L’obiettivo? «Coinvolgere gli Stati della sponda nord del continente africano per la costruzione di una strategia comune di sviluppo economico e sociale integrato in un programma europeo». Per il sottosegretario alla Presidenza del Consiglio Sandro Gozi «occorre che l’Europa dimostri molto più coraggio e lungimiranza sul tema dell’immigrazione. Non basta ricordare che l’immigrazione è una grande priorità. Bisogna indicare chiaramente che un rapporto nuovo tra Europa e Africa è fondamentale nel nuovo patto politico dell’Europa che vogliamo stringere il prossimo anno. E invece a Bratislava la parola ‘Africa’ non c’era nemmeno». Con questa «timidezza», come la definisce Gozi, insomma, non si va da nessuna parte. Anzi, serve solo a rinviare la soluzione in eterno mentre si radica e si fomenta la paura dell’immigrato, vedi la crescita dell’Afd in Germania: «Invece di continuare a discutere delle politiche di austerità l’Europa dovrebbe occuparsi delle politiche sociali e delle disuguaglianze – sostiene Camusso – e rendersi conto che il populismo che cresce è esattamente figlio di questa idea che le diseguaglianze crescono». 

Lo sviluppo però passa anche dalla democrazia, che in alcuni Stati del Mediterraneo è sbiadita o del tutto assente. La leader della Cgil fa gli esempi dell’Egitto e del caso Regeni («Ci sarà un momento in cui diremo finalmente cos’è il governo egiziano?

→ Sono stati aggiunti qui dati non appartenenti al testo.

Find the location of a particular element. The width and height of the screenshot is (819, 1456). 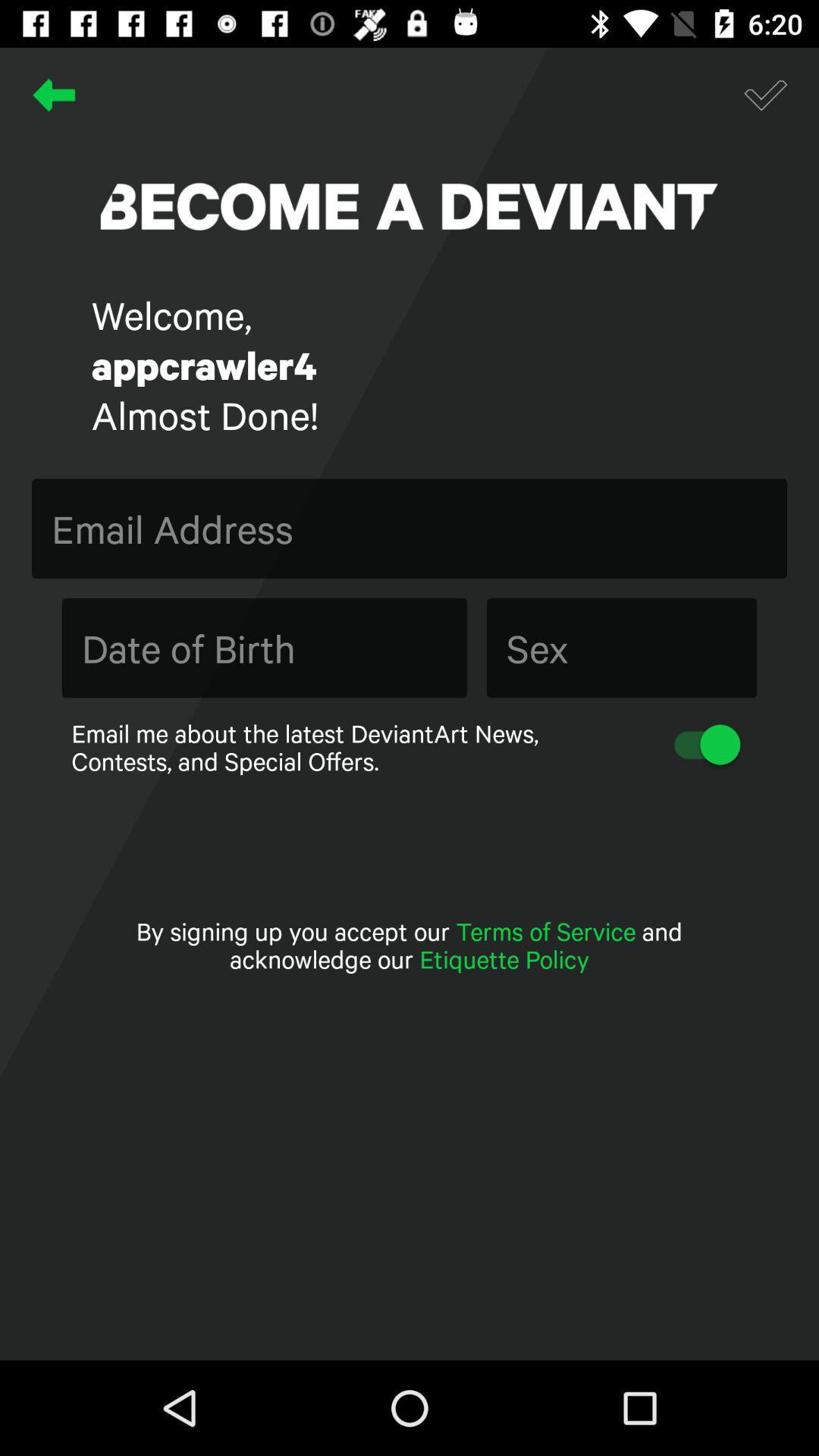

the by signing up icon is located at coordinates (410, 944).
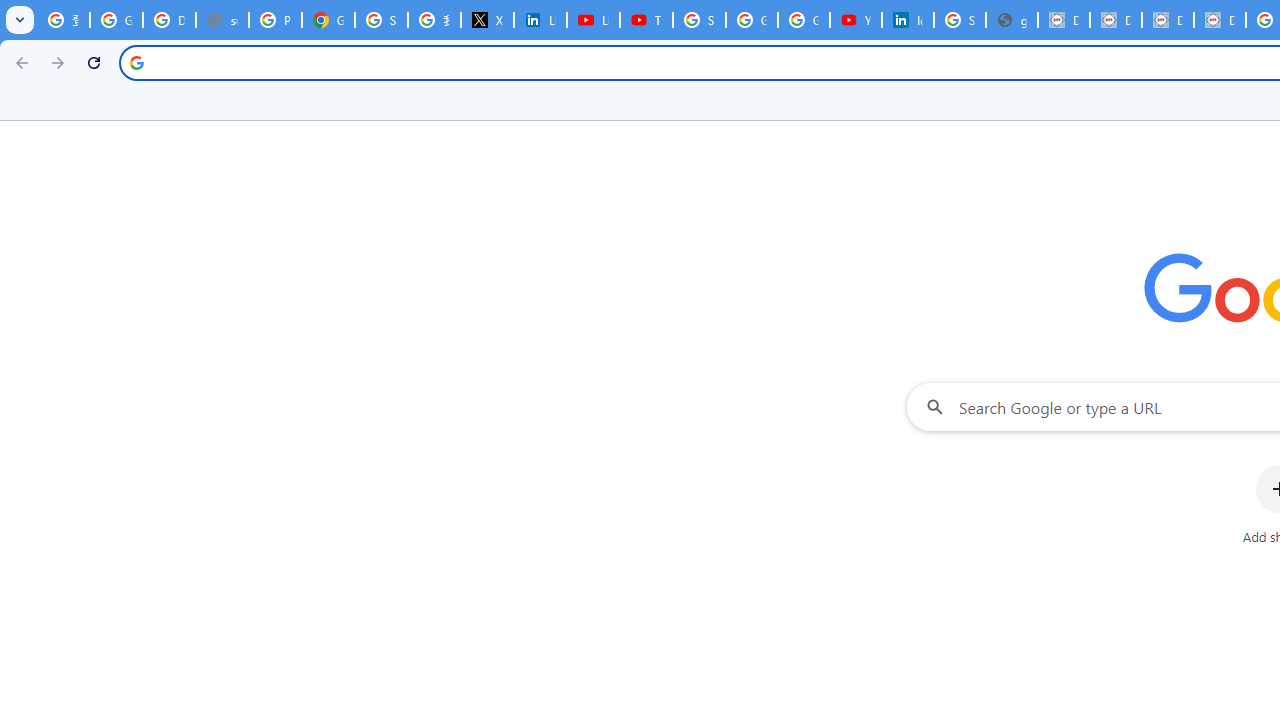 This screenshot has height=720, width=1280. Describe the element at coordinates (699, 20) in the screenshot. I see `'Sign in - Google Accounts'` at that location.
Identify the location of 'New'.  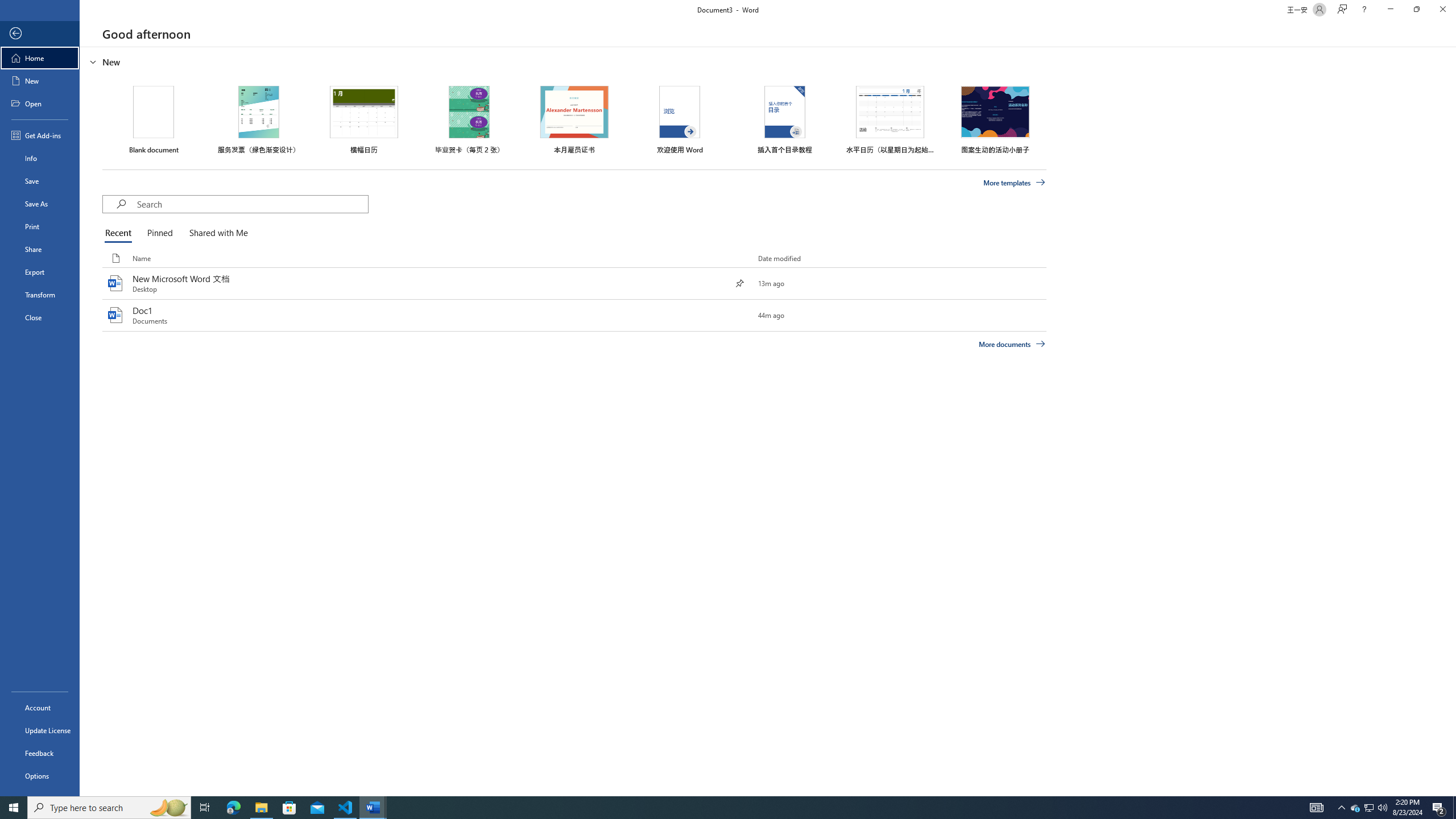
(39, 80).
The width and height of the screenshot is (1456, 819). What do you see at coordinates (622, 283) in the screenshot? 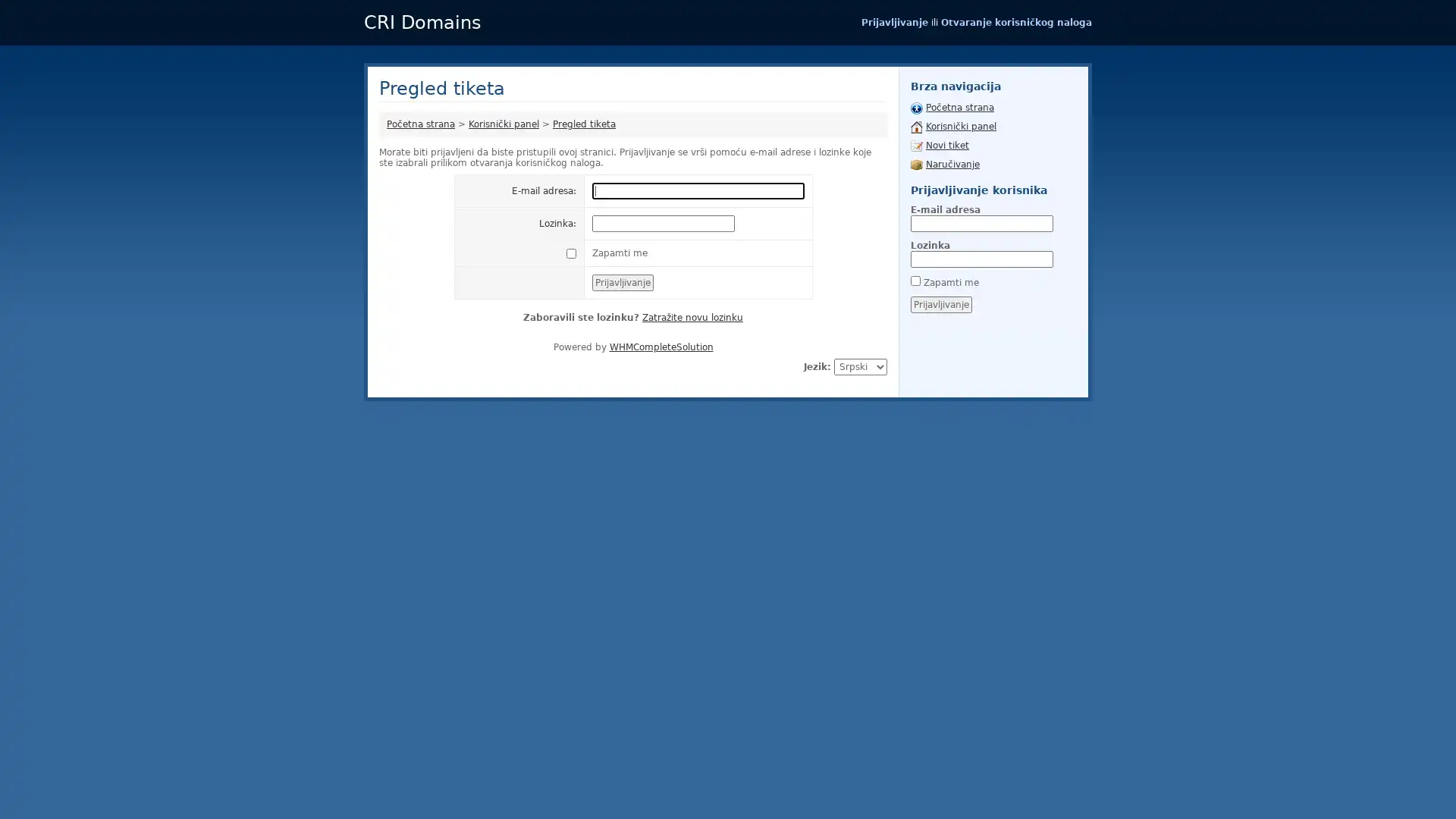
I see `Prijavljivanje` at bounding box center [622, 283].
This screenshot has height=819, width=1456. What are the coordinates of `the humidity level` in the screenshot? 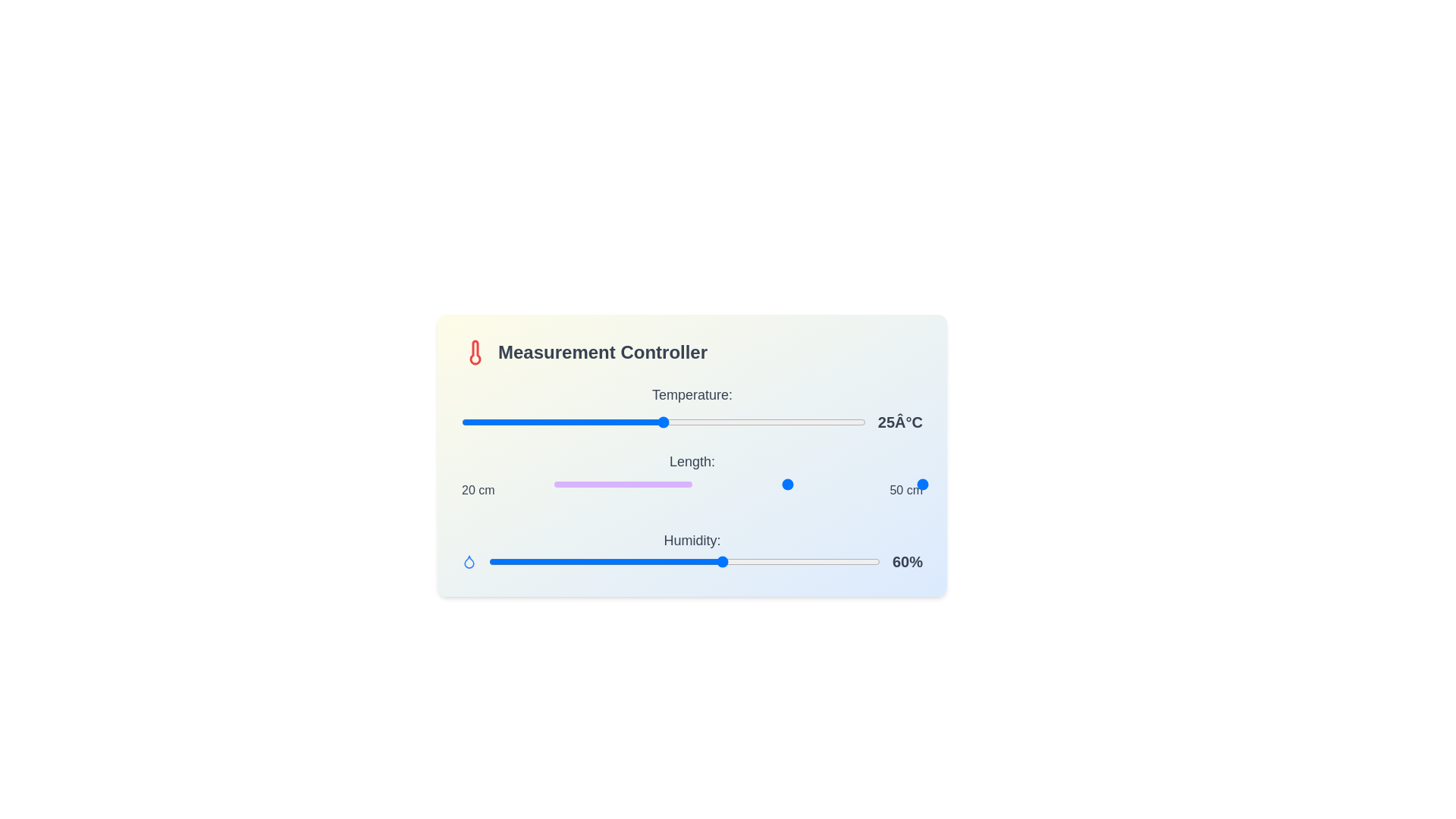 It's located at (642, 561).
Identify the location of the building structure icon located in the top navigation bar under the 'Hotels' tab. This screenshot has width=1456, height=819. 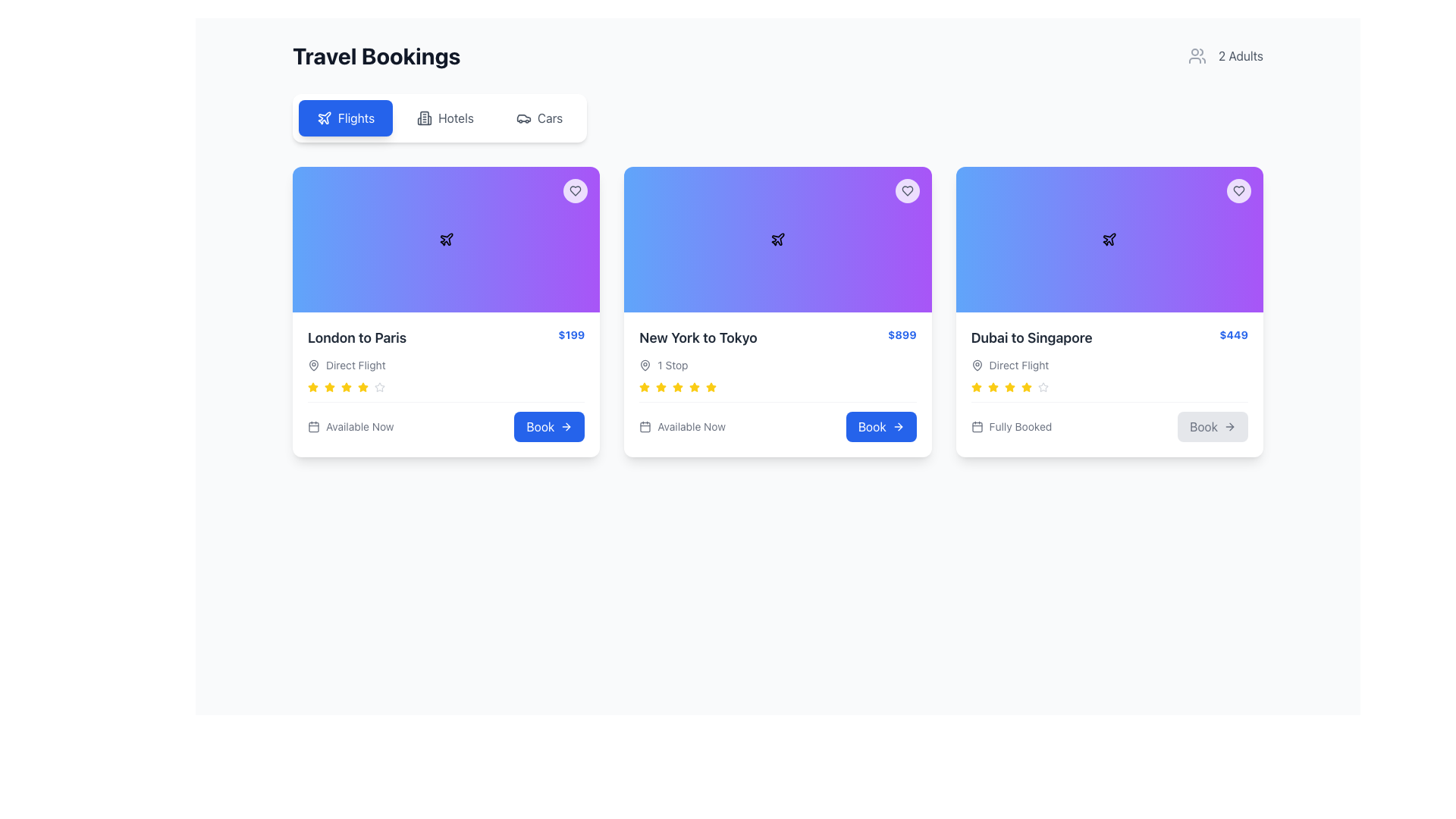
(425, 117).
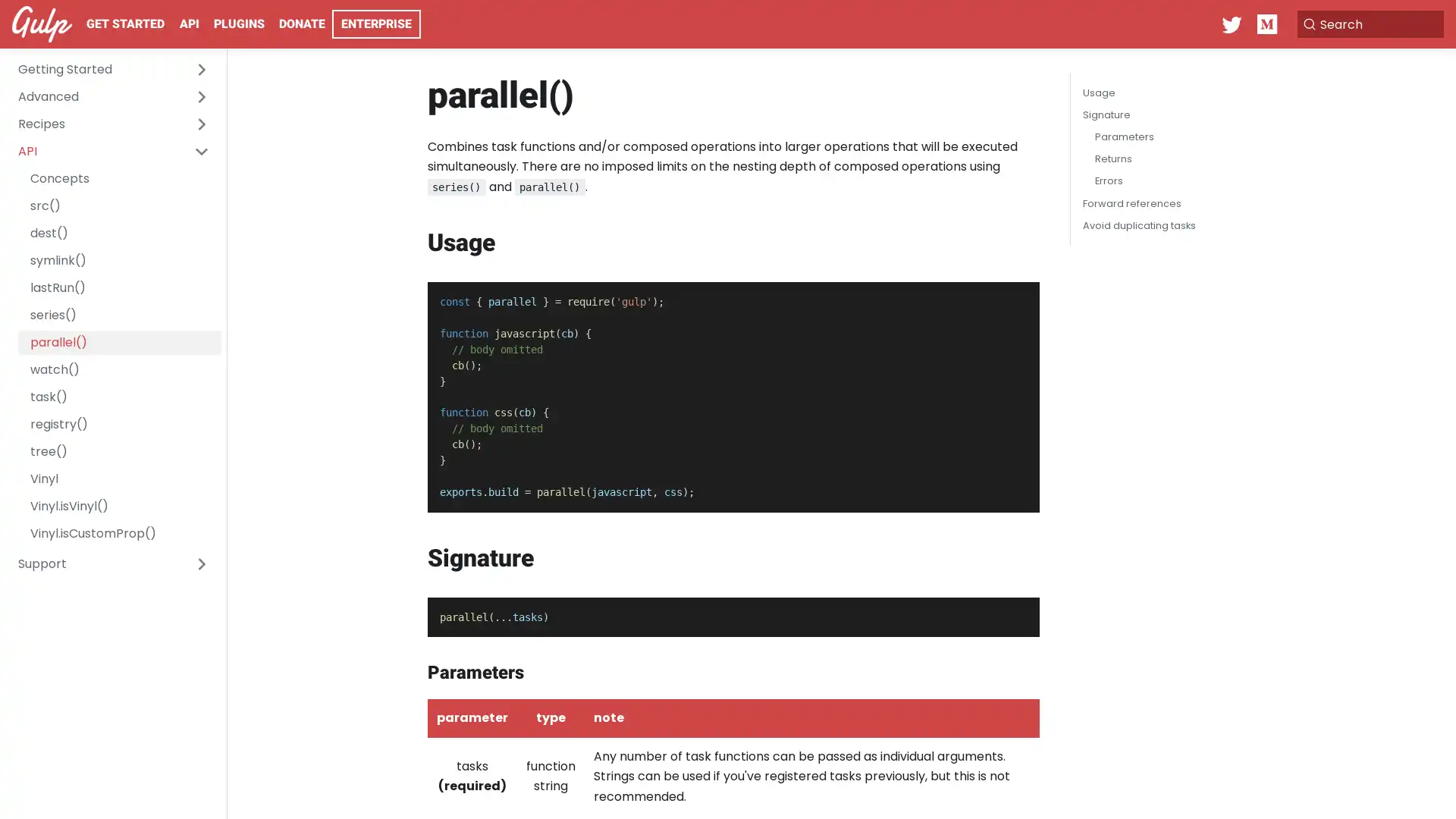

Altrimenti rimarremo sempre dell’idea che le Procure provino a collaborare e a scambiarsi informazioni, ma contemporaneamente il messaggio che avremo dato ai giovani italiani ed europei è che in Egitto non ci si può andare, non ci si può discutere nè avere libera informazione»), ma anche della Turchia e di tutti quei regimi autoritari che «tengono in ostaggio le popolazioni migranti» (si pensi ai siriani) usandole come un grimaldello che alimenta i populismi e condiziona, in questo modo, la politica interna degli altri Paesi comunitari.